### DOCUMENTO DE ORIGEM
========

É comum rotular os anos trinta e quarenta como a época de ouro do cinema português, com as suas comédias populares, grandes sucessos de bilheteira e estrelas populares como Vasco Santana, Laura Alves, Ribeirinho ou António Silva. Já menos comum é falar-se da pobreza da grande maioria destas obras em termos cinematográficos. Um filme que por acaso é a maior excepção a esta regra, O PAI TIRANO (1941), considerado hoje a melhor comédia do cinema português, ilustra num dos seus principais temas, a razão desta degradação qualitativa: a querela entre o cinema e o teatro, designadamente vendo o primeiro como bizarra modernice e o segundo como «arte segura».
O problema era precisamente esse o veiculado pelo filme de António Lopes Ribeiro. O filme que punha um actor de teatro (Ribeirinho) a esconder essa sua paixão para ganhar os favores de uma cinéfila (a célebre Tatão, interpretada por Leonor Maia), soube falar-nos, por exemplo, nas cenas dos ensaios do grupo de teatro dos «Grandelinhas» da dimensão de uma arte que, sob a ameaça do cinema, parecia esgotar-se em poses e posturas divertidas numa altivez anacrónica. Ou mesmo de uma degradação dos gostos do seu público: relembre-se como a plateia adora a nova «peça», modificada no seu plot original por instâncias dos amores e desamores de Tatão e Francisco. Mas deixando o filme O PAI TIRANO, que já continha algumas sementes de um teatro a querer ser tratado como cinema, diga-se que genericamente este cinema popular feito sob os auspícios do Estado Novo era sobretudo baseado em folhetins de revistas, em farsas vicentinas que pouca margem davam ao cinema, no interior do seu argumento de peripécia, para se desenvolver como arte do espaço, com valorização do detalhe, da aproximação, da ruptura com uma visão horizontal, encerrada, distante, numa palavra: teatral.

========

### TAREFA ESCRITA A
Converte numa lista numerada as linhas de dados desde a linha que contém "The width and" até ao fim dessas linhas, ambas as pontas incluídas e sem linhas em branco. Deixa as imagens fora da resposta.

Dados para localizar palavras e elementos

========

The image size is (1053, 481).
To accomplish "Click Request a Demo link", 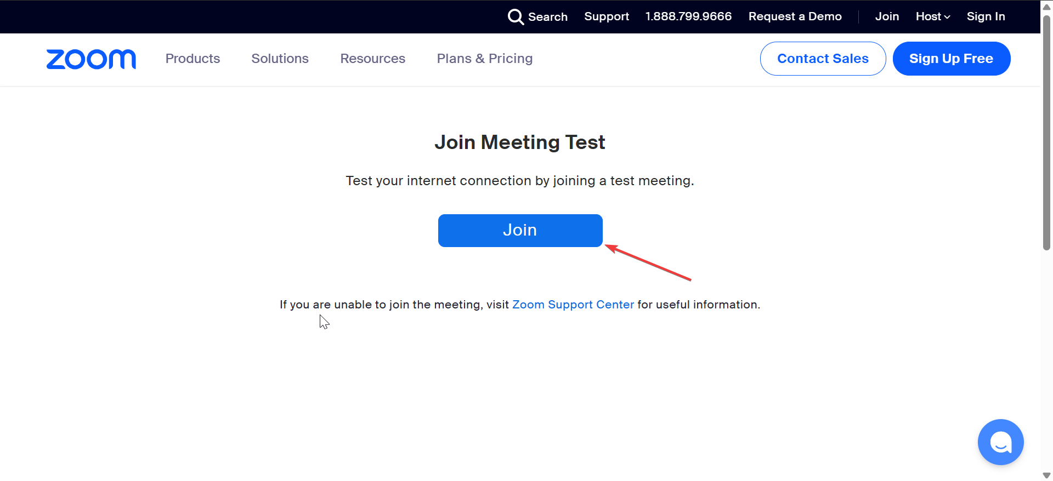I will (795, 16).
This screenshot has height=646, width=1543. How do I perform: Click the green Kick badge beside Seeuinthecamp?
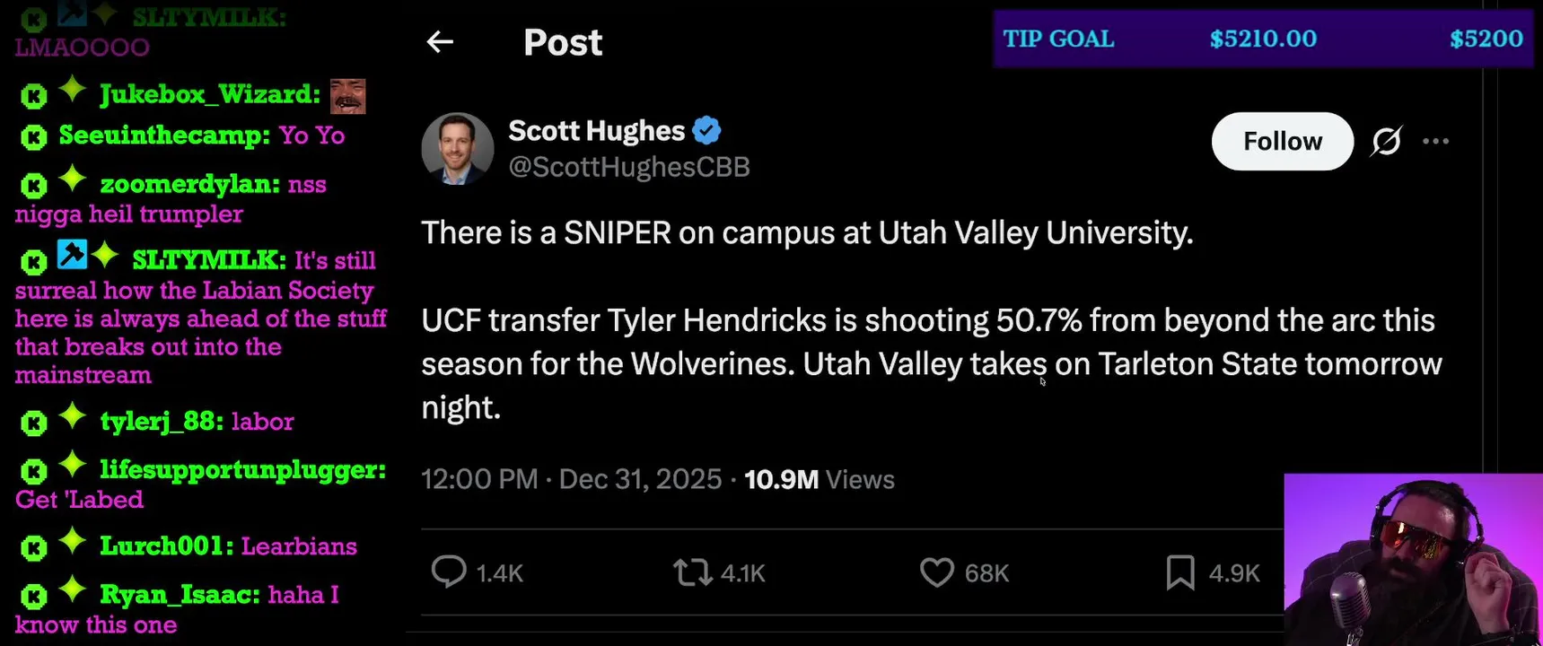(34, 137)
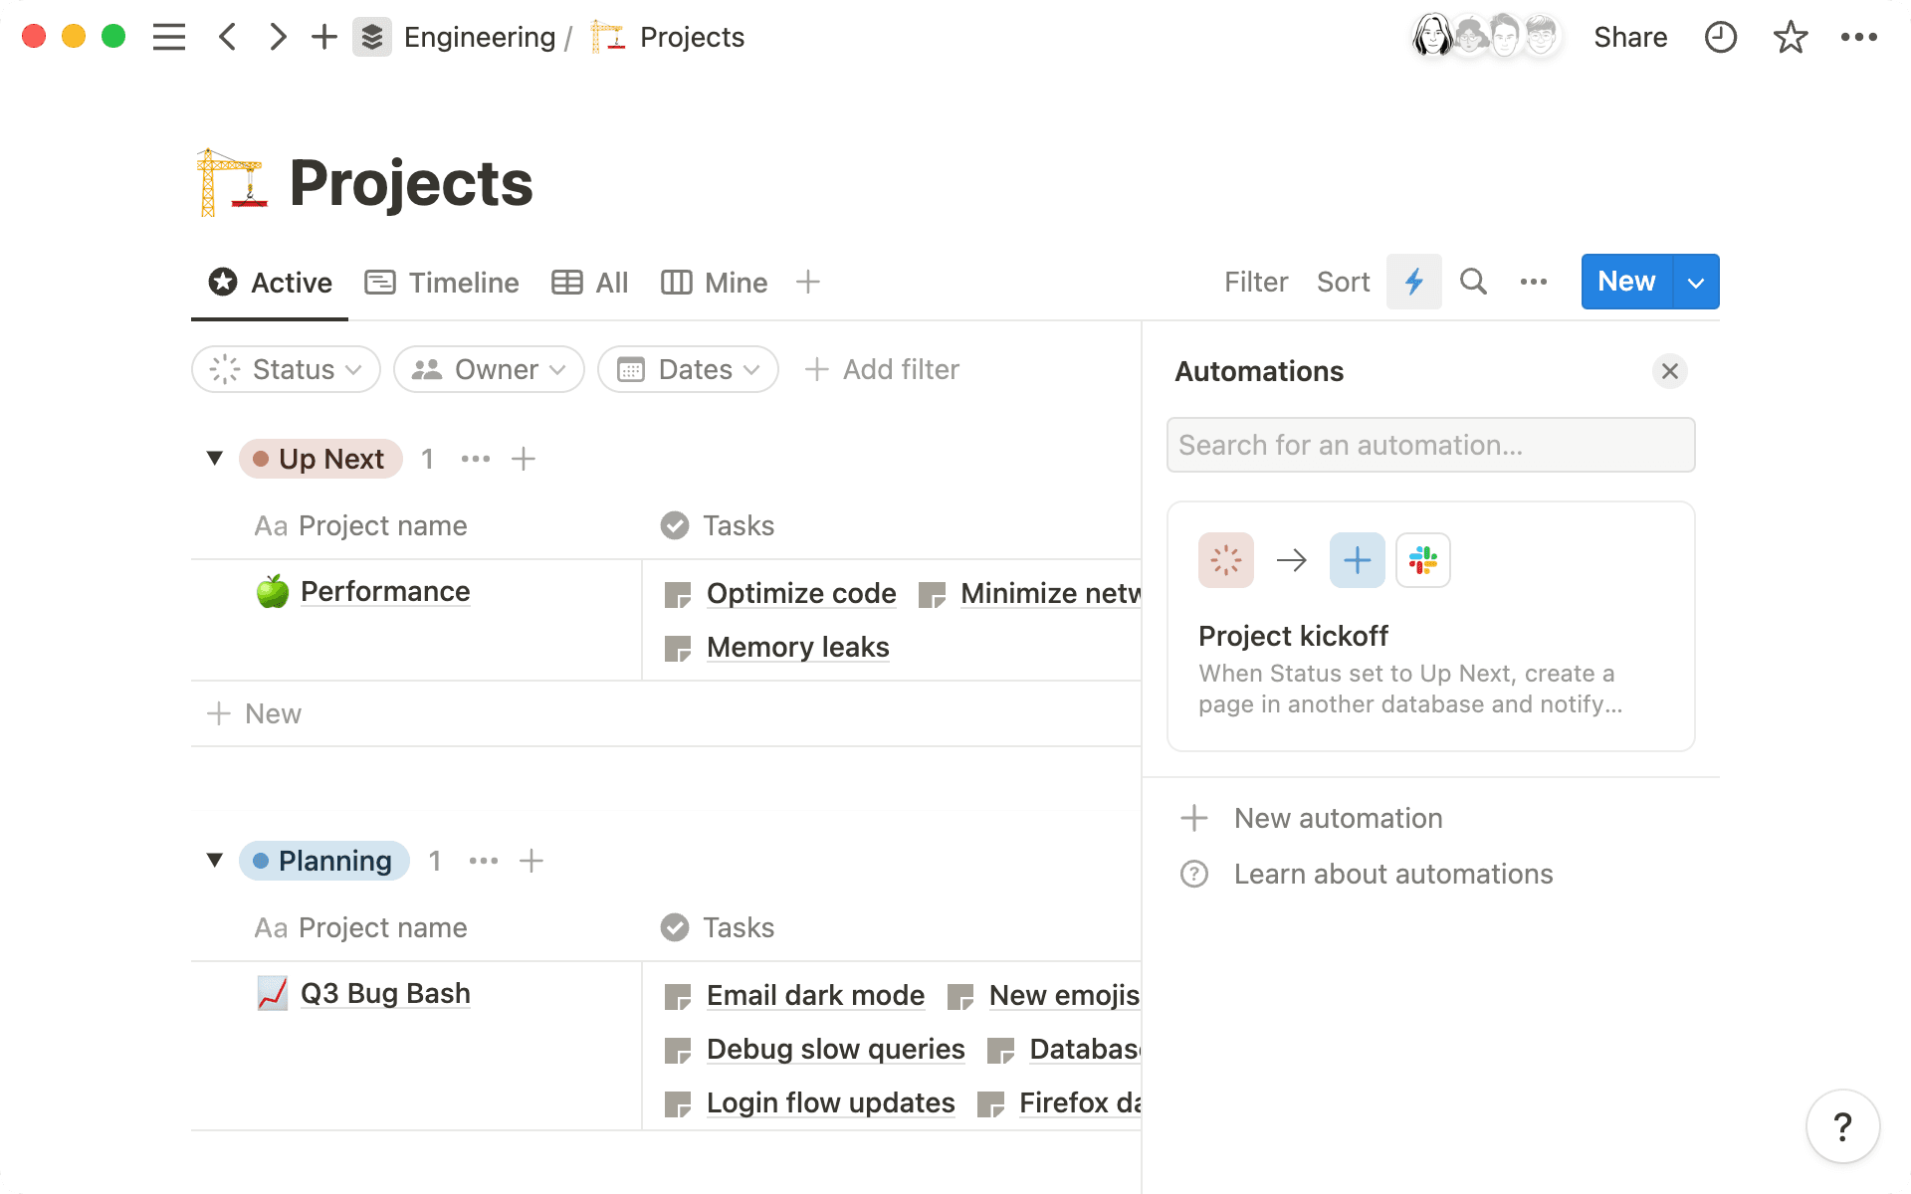
Task: Open help via the question mark button
Action: (1842, 1125)
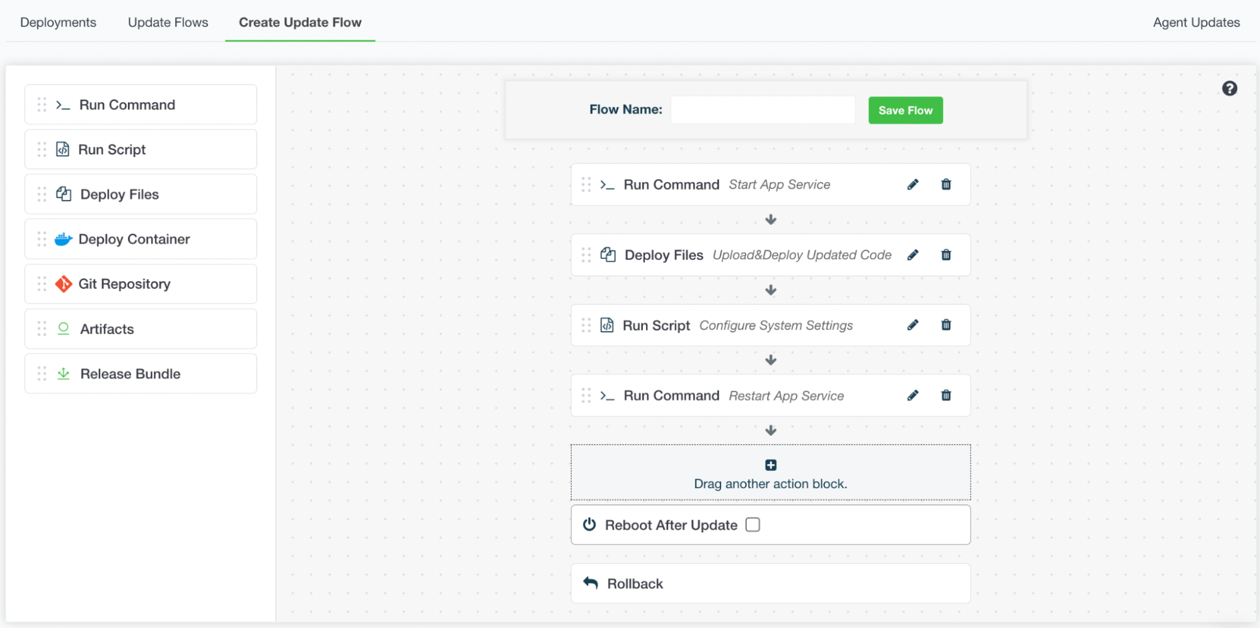The height and width of the screenshot is (628, 1260).
Task: Open the Deployments tab
Action: (x=58, y=23)
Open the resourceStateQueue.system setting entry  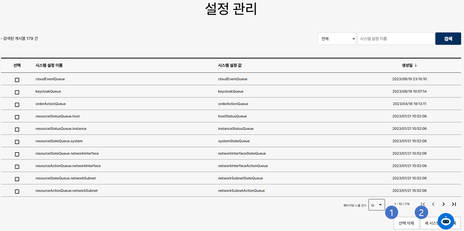pos(59,141)
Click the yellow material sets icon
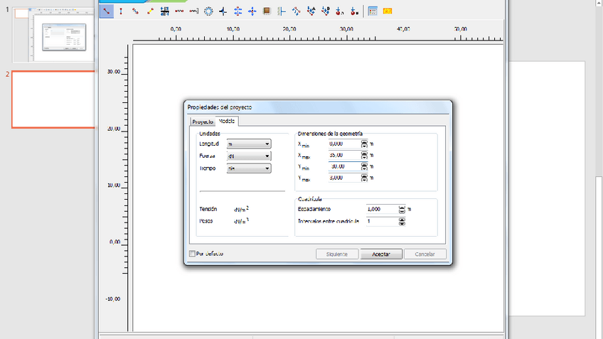The image size is (603, 339). click(x=388, y=11)
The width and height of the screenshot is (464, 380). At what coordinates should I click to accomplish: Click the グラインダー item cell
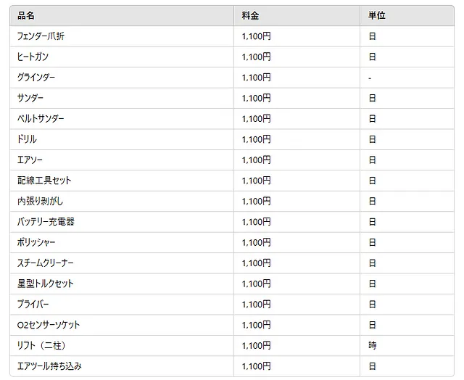122,78
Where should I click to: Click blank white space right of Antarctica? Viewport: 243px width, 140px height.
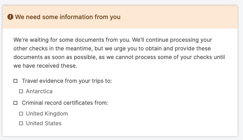pyautogui.click(x=140, y=91)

========

### TAREFA ESCRITA B
Reproduz na íntegra o texto sobre o cinema português.

### RESPOSTA DO EXERCÍCIO A
1. The width and height of the screenshot is (464, 380). At what coordinates should I click to accomplish: Click the グラインダー item cell
2. 122,78
3. Where should I click to: Click blank white space right of Antarctica? Viewport: 243px width, 140px height.
4. pyautogui.click(x=140, y=91)

### RESPOSTA DO EXERCÍCIO B
É comum rotular os anos trinta e quarenta como a época de ouro do cinema português, com as suas comédias populares, grandes sucessos de bilheteira e estrelas populares como Vasco Santana, Laura Alves, Ribeirinho ou António Silva. Já menos comum é falar-se da pobreza da grande maioria destas obras em termos cinematográficos. Um filme que por acaso é a maior excepção a esta regra, O PAI TIRANO (1941), considerado hoje a melhor comédia do cinema português, ilustra num dos seus principais temas, a razão desta degradação qualitativa: a querela entre o cinema e o teatro, designadamente vendo o primeiro como bizarra modernice e o segundo como «arte segura».
O problema era precisamente esse o veiculado pelo filme de António Lopes Ribeiro. O filme que punha um actor de teatro (Ribeirinho) a esconder essa sua paixão para ganhar os favores de uma cinéfila (a célebre Tatão, interpretada por Leonor Maia), soube falar-nos, por exemplo, nas cenas dos ensaios do grupo de teatro dos «Grandelinhas» da dimensão de uma arte que, sob a ameaça do cinema, parecia esgotar-se em poses e posturas divertidas numa altivez anacrónica. Ou mesmo de uma degradação dos gostos do seu público: relembre-se como a plateia adora a nova «peça», modificada no seu plot original por instâncias dos amores e desamores de Tatão e Francisco. Mas deixando o filme O PAI TIRANO, que já continha algumas sementes de um teatro a querer ser tratado como cinema, diga-se que genericamente este cinema popular feito sob os auspícios do Estado Novo era sobretudo baseado em folhetins de revistas, em farsas vicentinas que pouca margem davam ao cinema, no interior do seu argumento de peripécia, para se desenvolver como arte do espaço, com valorização do detalhe, da aproximação, da ruptura com uma visão horizontal, encerrada, distante, numa palavra: teatral.